Some of the lines below need repeating. Reproduce exactly those between the lines holding "The width and" and "Select Save Project As in the File menu", inclusive.

**RECORDS SUPPLIED:**
·····

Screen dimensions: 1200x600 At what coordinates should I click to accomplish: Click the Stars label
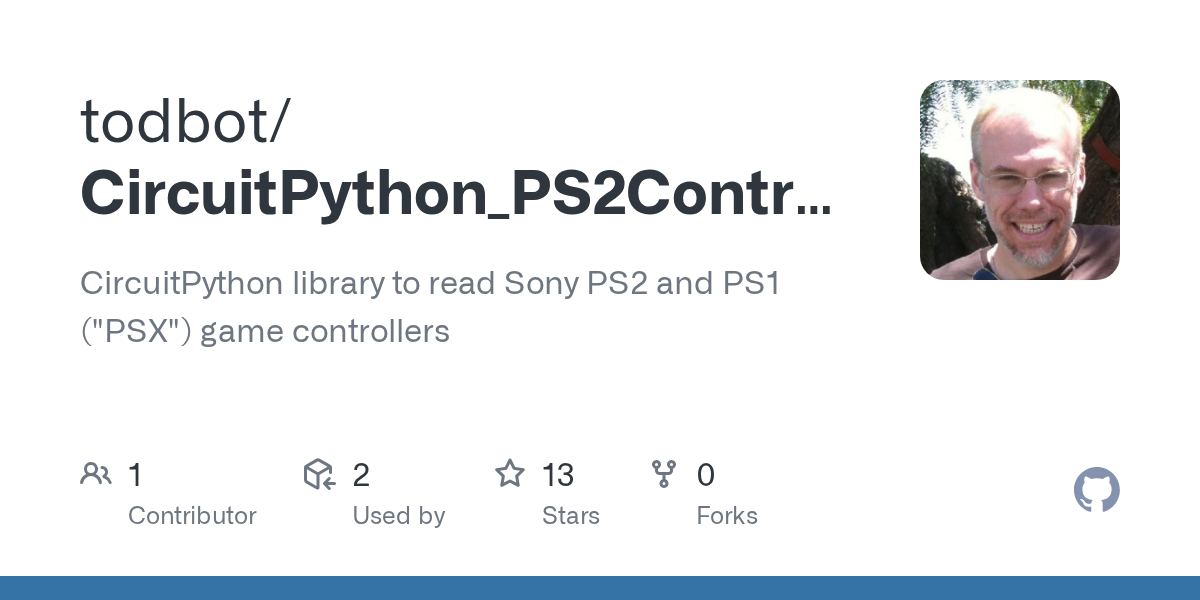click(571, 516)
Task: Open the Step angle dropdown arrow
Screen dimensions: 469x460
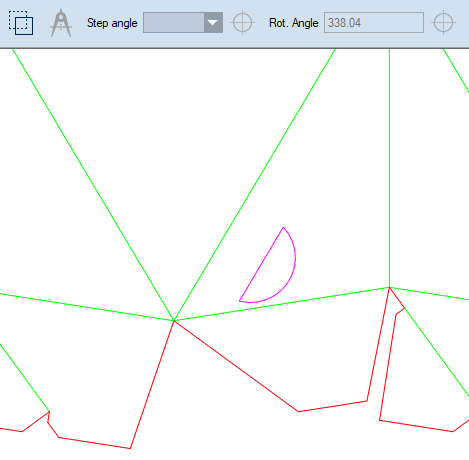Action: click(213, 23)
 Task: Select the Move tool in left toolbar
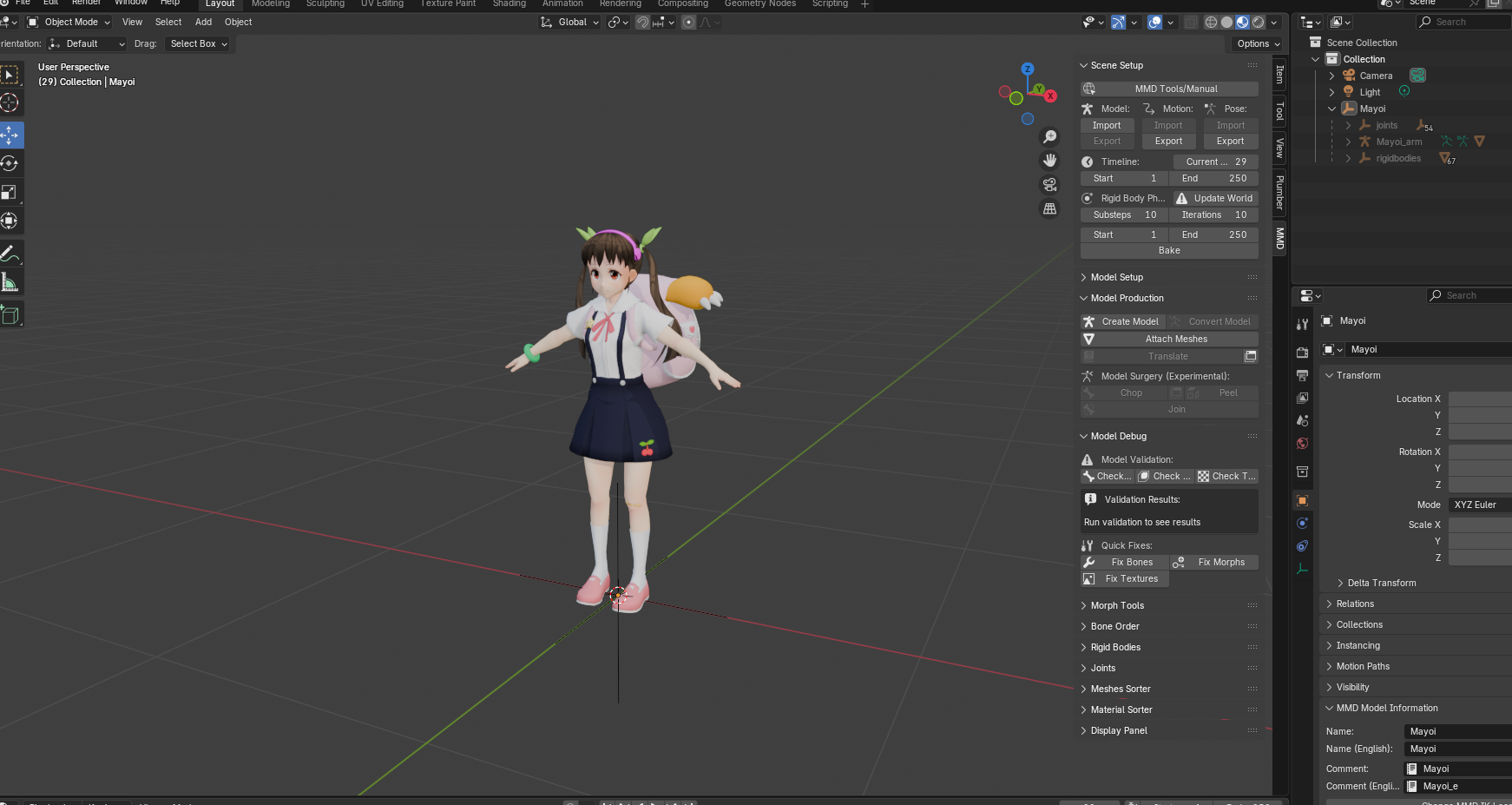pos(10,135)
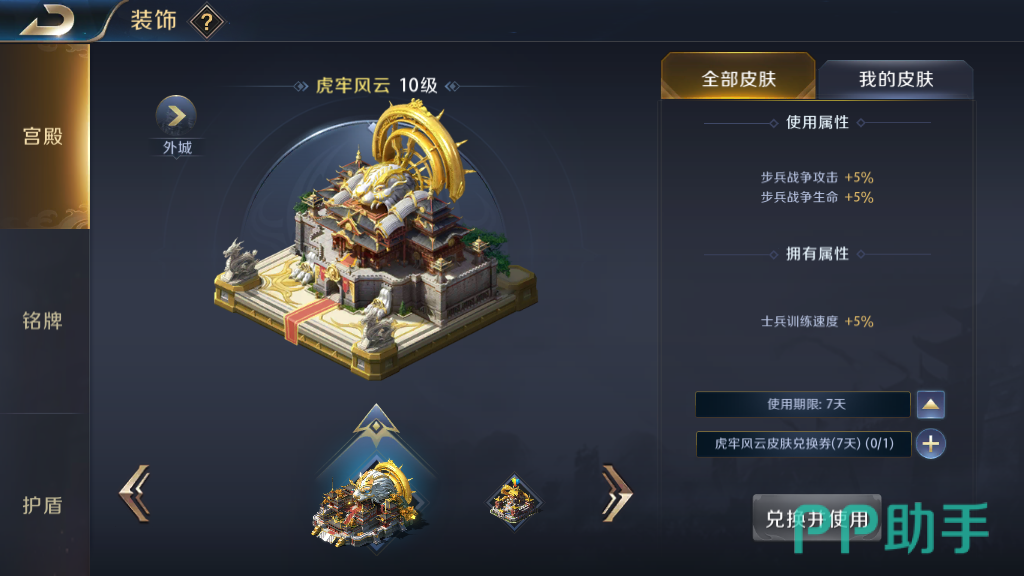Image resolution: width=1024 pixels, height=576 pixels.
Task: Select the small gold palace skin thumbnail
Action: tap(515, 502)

·····

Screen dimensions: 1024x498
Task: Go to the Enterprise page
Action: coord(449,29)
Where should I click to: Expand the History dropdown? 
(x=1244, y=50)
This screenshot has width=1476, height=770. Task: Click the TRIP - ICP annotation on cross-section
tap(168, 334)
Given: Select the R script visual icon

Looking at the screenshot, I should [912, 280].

·····

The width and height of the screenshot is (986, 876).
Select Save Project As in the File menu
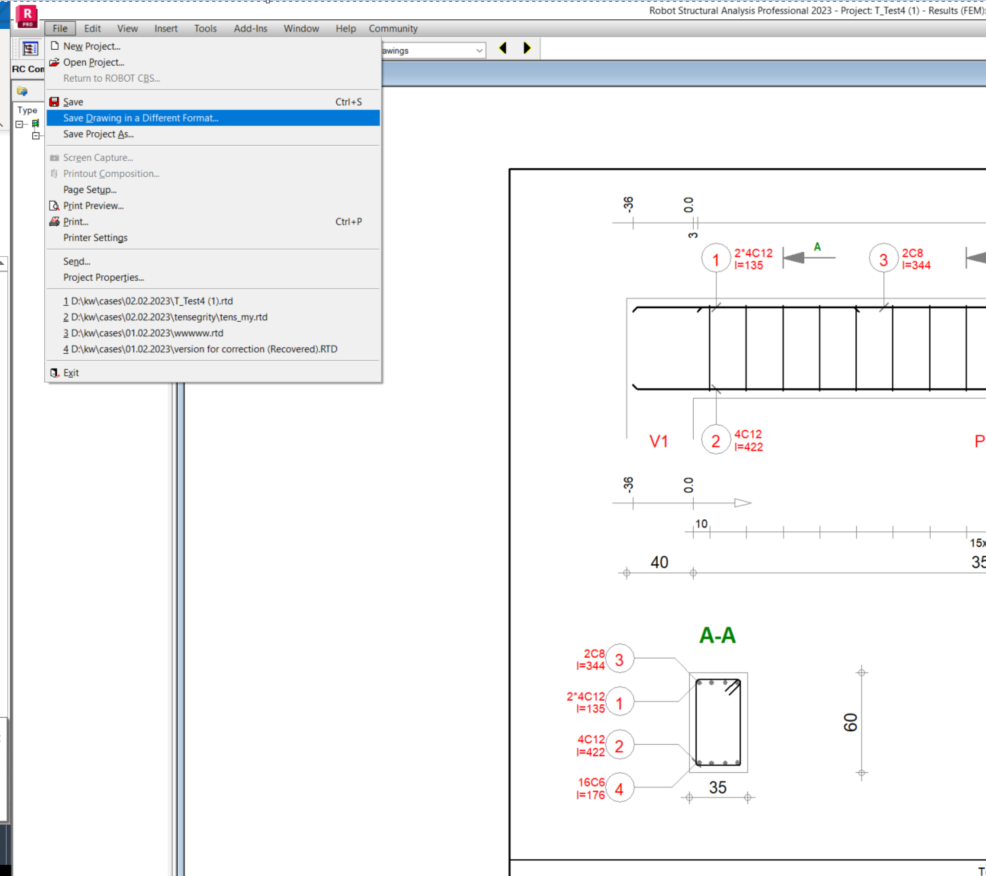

·····

**WRITTEN ANSWER:**
The width and height of the screenshot is (986, 876).
Select Save Project As in the File menu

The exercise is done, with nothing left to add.